TEXTE À LIRE:
------

Une partie de la Kibira dans le nord-ouest du Burundi où sont installés les rebelles rwandais © SOS Médias Burundi
Alors que la tension reste vive entre Bujumbura et Kigali, l’armée burundaise affirme avoir éliminé plus de 100 rebelles rwandais du FLN dans la forêt de la Kibira, à Cibitoke.
Selon le collectif SOS Médias Burundi qui livre cette information, cette vaste opération militaire a été menée après le refus des FLN de soutenir les troupes burundaises engagées en RDC contre la rébellion du M23.
L’armée burundaise a mené deux offensives d’envergure contre les rebelles rwandais du Front de Libération Nationale (FLN), retranchés dans la forêt de la Kibira, en commune Mabayi, province de Cibitoke. Ces opérations, qui se sont déroulées entre mars et début mai, ont coûté la vie à plus de 100 combattants du FLN, selon des sources militaires. Côté burundais, près de dix soldats ont également perdu la vie.
À l’origine de ces affrontements : le refus des FLN de rejoindre les forces burundaises déployées en République démocratique du Congo (RDC) pour combattre la rébellion du M23. Un commandant de l’opération indique que l’assaut a été soigneusement planifié après cette défection jugée comme une trahison.
« On a encerclé leur position dans la nuit. Ils étaient bien armés mais désorganisés. Nous avons utilisé l’effet de surprise pour les neutraliser », explique un capitaine de l’armée burundaise, basé à Kumuzungu, colline Gafumbegeti, zone Butahana, commune Mabayi.
Les combats les plus intenses ont eu lieu les 8 et 9 mars, puis durant le week-end du 3 au 4 mai 2025. Une trentaine de rebelles ont été capturés et transférés à Bujumbura pour interrogatoire. Plusieurs autres, blessés, ont été retrouvés dans la forêt.

------

Répondez, s'il vous plaît, à ces questions d'après l'article sur les combats dans la forêt de la Kibira.
1. Dans quelle commune et quelle province les rebelles du FLN sont-ils retranchés ?
2. Combien de soldats burundais ont perdu la vie lors de ces opérations ?
3. Combien de rebelles ont été capturés, et vers quelle ville ont-ils été transférés ?
La liste ci-dessous n'est pas nécessaire pour ce travail.

DONNÉES ENREGISTRÉES:
------

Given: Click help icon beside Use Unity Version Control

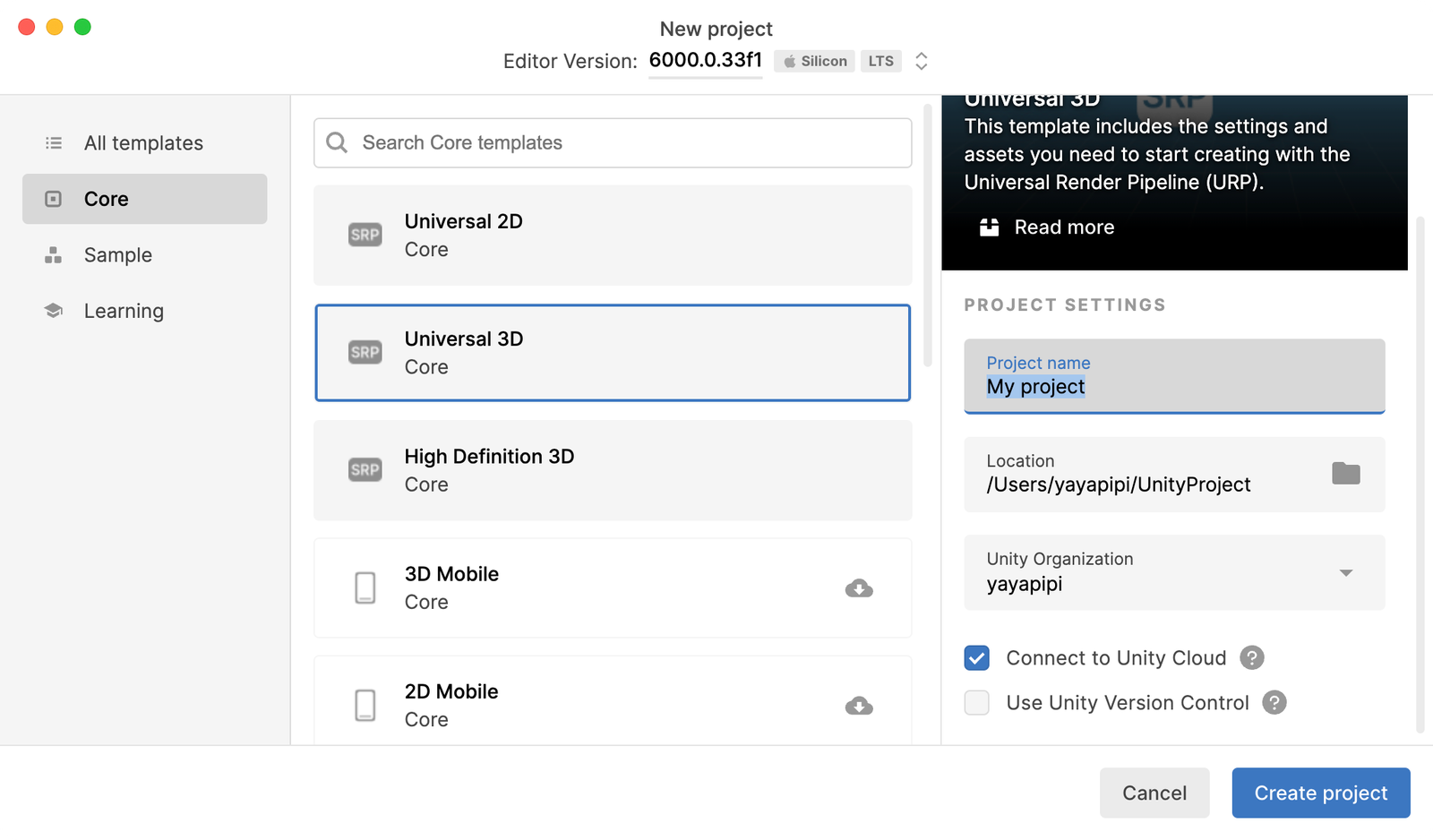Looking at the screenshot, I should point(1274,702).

------

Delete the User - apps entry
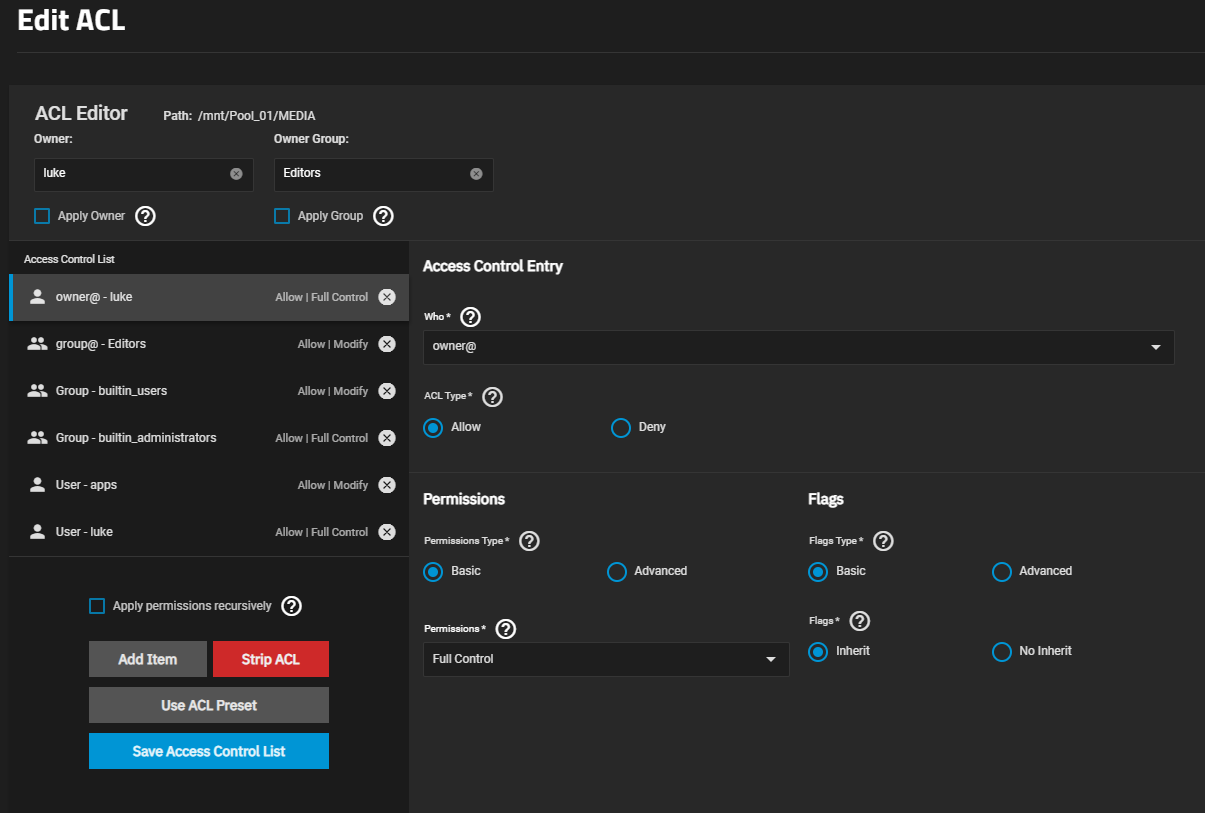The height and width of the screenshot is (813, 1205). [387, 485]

------

RÉPONSE ATTENDUE:
1. En commune Mabayi, province de Cibitoke.
2. Près de dix soldats.
3. Une trentaine de rebelles, transférés à Bujumbura.